[課題内容]
梅雨明け前後の熱中症を扱った記事の続きを、最後の文の後から書き継ぐこと。

救急搬送者数が急増 梅雨明け前後の熱中症に要注意
ウェザーニュース / 2023年7月16日 11時50分
まだ沖縄・奄美以外は梅雨明けしていませんが、最近は真夏のような暑さが続いています。特にこの3連休後半から連休明けにかけては、梅雨明け後のような猛暑となる地域が多くなります。
このような梅雨明け前や梅雨明け直後の猛暑となるタイミングでは、特に熱中症への注意が必要だそうです。
熱中症患者が急増する理由や、注意したいポイントなどについて、日本大学医学部附属板橋病院救命救急センター科長の山口順子先生に伺いました。
梅雨明け直後は熱中症に要注意
なぜ梅雨明け直後は熱中症リスクが高まるのでしょうか。
「梅雨明け直後や梅雨明け前での猛暑日など、体が暑さに慣れきっていない中で急激に蒸し暑くなると、熱中症患者が増える傾向があります。
人間の体は暑さを感じると、汗をかいて体内の熱を放出しようとしますが、体が暑さに慣れていない時期は熱を効率的に放散できない傾向があります。
加えて、湿度が高いと体温調節のための発汗がうまくできず、熱が体内にこもりがちになり、熱中症につながるリスクが高まってしまうのです」(山口先生)
梅雨明け直後の1週間は
![](https://smtgvs.cdn.weathernews.jp/s/topics/img/202307/202307100255_box_img1_A.jpg?1688977531)
体が暑さに慣れていない時期に特に熱中症が多いということはデータからもみてとれます。
「神奈川県川崎市のデータでは、2013年から2022年間の10年間で、熱中症による救急搬送者は梅雨明け直前の1週間が計100人台だったのに対し、直後の1週間は計624人と急増しています。
一方で猛暑日(気温35℃以上)の日数は、8月にあたる梅雨明け2~4週目は7月の1週目を上回っていますが、搬送者数は1週目より2~4週目のほうが少なくなっています。
環境省の『熱中症環境保健マニュアル2022』に掲載されてい2010年のデータをみてみましょう。2010年は記録的な猛暑を記録した年で、梅雨明けは7月17日でした。熱中症による搬送者・死者数ともその数日後から急増し、21日からは連日10人以上が死亡しています。
熱中症の危険度を判断する数値として、『日最高暑さ指数(WBGT)』があります。気温1、湿度7、輻射熱2の割合で算出され、特に湿度が重要な要素とされています。
このWBGTが7月後半と同じ程度かそれ以上だった8月前半に入ると、搬送者数は少なめで推移し、死者数も10人を超えた日はありませんでした。さらに、8月後半はWBGTの高い日が多かったにもかかわらず、搬送者数は減少に向かっています」(山口先生)

[提供データ]
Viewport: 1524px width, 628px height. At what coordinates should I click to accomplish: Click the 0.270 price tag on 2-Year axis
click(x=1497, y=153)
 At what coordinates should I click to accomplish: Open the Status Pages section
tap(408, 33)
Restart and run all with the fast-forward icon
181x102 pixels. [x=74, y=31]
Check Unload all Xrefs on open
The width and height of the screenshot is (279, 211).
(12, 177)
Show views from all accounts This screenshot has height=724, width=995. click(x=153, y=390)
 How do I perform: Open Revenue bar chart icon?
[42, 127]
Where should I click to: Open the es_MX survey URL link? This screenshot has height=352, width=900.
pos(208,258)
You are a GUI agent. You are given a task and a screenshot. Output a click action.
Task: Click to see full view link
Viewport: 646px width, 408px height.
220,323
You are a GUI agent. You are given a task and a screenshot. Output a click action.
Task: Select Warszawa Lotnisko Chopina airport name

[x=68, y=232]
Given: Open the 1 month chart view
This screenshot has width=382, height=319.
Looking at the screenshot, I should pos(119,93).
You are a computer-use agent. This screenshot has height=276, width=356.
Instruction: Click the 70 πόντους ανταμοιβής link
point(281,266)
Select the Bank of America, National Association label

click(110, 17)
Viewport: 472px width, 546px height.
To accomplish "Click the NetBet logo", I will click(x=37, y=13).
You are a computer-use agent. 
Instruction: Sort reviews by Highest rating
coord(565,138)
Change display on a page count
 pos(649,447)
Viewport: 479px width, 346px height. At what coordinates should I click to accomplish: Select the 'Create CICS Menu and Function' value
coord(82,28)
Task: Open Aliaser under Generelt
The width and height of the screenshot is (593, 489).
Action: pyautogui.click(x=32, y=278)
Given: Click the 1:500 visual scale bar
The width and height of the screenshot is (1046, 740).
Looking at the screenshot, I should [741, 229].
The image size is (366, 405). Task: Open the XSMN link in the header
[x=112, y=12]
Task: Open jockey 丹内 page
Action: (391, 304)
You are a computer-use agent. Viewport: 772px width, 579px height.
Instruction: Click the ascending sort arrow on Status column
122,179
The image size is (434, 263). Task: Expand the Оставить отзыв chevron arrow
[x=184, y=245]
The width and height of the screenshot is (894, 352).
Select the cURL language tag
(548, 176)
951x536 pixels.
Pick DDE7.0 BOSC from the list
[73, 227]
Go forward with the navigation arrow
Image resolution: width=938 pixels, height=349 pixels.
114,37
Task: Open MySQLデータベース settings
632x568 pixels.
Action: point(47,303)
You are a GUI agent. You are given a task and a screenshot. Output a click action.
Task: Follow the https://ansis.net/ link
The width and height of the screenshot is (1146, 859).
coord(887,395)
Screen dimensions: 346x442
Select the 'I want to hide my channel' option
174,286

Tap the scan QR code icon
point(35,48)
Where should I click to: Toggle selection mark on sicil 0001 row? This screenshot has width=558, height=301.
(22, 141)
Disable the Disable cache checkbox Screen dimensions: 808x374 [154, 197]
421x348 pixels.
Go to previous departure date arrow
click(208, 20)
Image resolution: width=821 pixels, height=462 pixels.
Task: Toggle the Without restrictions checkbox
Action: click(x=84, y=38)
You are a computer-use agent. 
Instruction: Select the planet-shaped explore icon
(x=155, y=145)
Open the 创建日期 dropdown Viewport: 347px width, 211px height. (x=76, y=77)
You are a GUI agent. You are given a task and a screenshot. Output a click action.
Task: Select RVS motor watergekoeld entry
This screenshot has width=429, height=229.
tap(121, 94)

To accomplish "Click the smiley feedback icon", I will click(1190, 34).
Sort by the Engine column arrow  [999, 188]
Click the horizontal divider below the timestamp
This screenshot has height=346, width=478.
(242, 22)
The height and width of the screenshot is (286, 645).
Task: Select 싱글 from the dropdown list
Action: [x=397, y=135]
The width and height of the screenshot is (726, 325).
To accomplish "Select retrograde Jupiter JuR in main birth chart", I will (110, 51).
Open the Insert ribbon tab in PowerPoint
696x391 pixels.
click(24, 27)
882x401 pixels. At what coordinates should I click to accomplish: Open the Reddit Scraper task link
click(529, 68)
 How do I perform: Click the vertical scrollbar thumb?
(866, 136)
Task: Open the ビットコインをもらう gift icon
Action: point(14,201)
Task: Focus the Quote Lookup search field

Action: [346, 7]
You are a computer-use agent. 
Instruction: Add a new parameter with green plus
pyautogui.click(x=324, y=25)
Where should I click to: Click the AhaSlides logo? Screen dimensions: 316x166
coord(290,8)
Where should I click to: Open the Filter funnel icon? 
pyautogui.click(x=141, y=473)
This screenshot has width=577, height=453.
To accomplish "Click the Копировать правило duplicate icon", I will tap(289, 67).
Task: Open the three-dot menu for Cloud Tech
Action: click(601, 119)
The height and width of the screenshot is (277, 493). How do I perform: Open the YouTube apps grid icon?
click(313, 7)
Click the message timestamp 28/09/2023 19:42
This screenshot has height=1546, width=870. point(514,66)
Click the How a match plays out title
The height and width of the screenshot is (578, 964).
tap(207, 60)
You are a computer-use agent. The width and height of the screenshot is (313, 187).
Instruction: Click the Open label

[出力結果]
![](https://smtgvs.cdn.weathernews.jp/s/topics/img/202307/202307100255_box_img2_A.jpg?1688985958)
このように、猛暑の続く8月よりも梅雨明け直後の7月のほうが熱中症のリスクが高いことが分かります。
「環境省も、7月後半に多くの人が汗をかいたことでより多く汗をかける体になったため、8月の暑さに耐えられるように『暑熱順化』、つまり暑さに慣れた体になったとの見解を示しています」(山口先生)
猛暑に対応できる体づくりを心がける
まだ体が暑さに慣れないうちの熱中症対策として、注意したいポイントはどのようなことでしょうか。
「こまめな水分補給が最も大切です。人間の体の60%は水分で形成されており、2%が失われると強いのどの渇きを感じ、6%を失うと体温の上昇や頭痛といった脱水症状が現れます。これら熱中症につながる症状を予防するためには、1日あたり1.5Lの水分補給が必要とされています。
寝ている間にコップ1杯、約200mlの汗をかくとされていますので、就寝前と起床時にそれぞれコップ1杯の水を飲むようにしてください。入浴前にもコップ1杯、水を飲んでおくのがいいでしょう。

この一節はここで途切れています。